BeamUp injects runtime env vars and secrets as literal UTF-8 strings when a runtime starts. Your Gleam application owns parsing, validation, and defaults. BeamUp does not generate compiler-checked configuration modules in SLC v1.

Configuration changes apply to future runtime starts. Updating or deleting a key does not mutate an already-running process; redeploy to start with the new configuration.

Keys must:

  • Be 1-128 bytes.
  • Use uppercase ASCII letters, digits, and underscores.
  • Start with an uppercase ASCII letter or underscore.

Values must be non-empty UTF-8 strings from 1 to 4,096 bytes.

PORT and PATH are platform-owned. Do not set them as app configuration.

Set an env var:

Terminal window
beamup --app hello-gleam env set FEATURE_FLAG=enabled

List env var keys:

Terminal window
beamup --app hello-gleam env list

Delete an env var:

Terminal window
beamup --app hello-gleam env delete FEATURE_FLAG

List and mutation output includes key metadata only. Values are accepted on set and are not returned by CLI output, dashboard lists, JSON output, API errors, or server logs.

Set a secret:

Terminal window
beamup --app hello-gleam env set DATABASE_URL=<database-url> --secret

List secret keys:

Terminal window
beamup --app hello-gleam env list --secret

Delete a secret:

Terminal window
beamup --app hello-gleam env delete DATABASE_URL --secret

Secrets are write-only after submit. The CLI and dashboard list only metadata: key, creation time, and update time. Plaintext, ciphertext, nonces, tags, and encryption key IDs are not returned.

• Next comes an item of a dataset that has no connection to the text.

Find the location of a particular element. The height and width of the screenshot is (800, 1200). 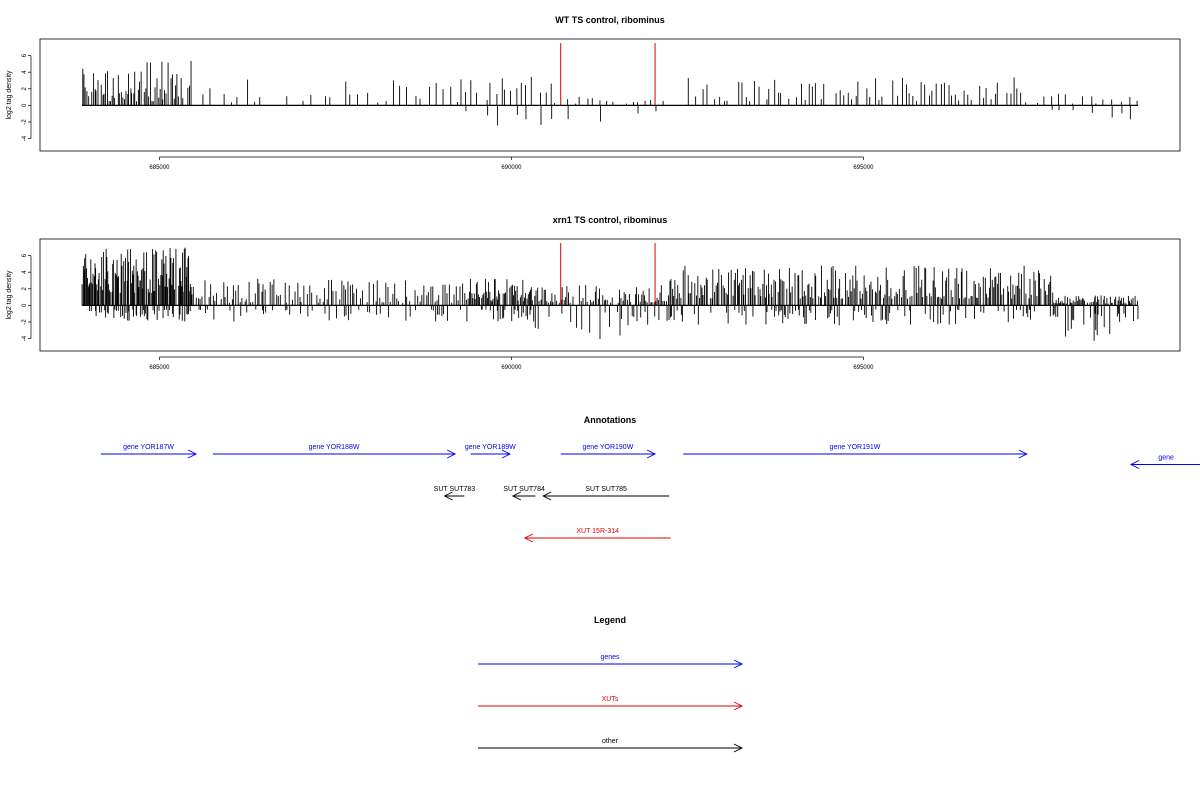

legend-item-gene: genes is located at coordinates (611, 662).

If shell history is a concern, use the dashboard secret form for manual entry. In automation, provide auth through BEAMUP_TOKEN and read secret values from a secure secret manager without printing them. Do not commit secrets to beamup.toml, .env, issue comments, or logs.

The runtime fails closed instead of guessing when:

  • A stored key is invalid.
  • The same key appears in both env vars and secrets.
  • A reserved key such as PORT or PATH is present.
  • A protected value cannot be decrypted.

The candidate deployment becomes unhealthy and the previous healthy active deployment remains active.

BeamUp exact-match redacts currently configured secret values and non-empty multiline secret fragments before runtime log events are stored. This is a defense, not permission to log secrets. Application logs may still contain sensitive data in transformed or partial forms, so review logs before sharing.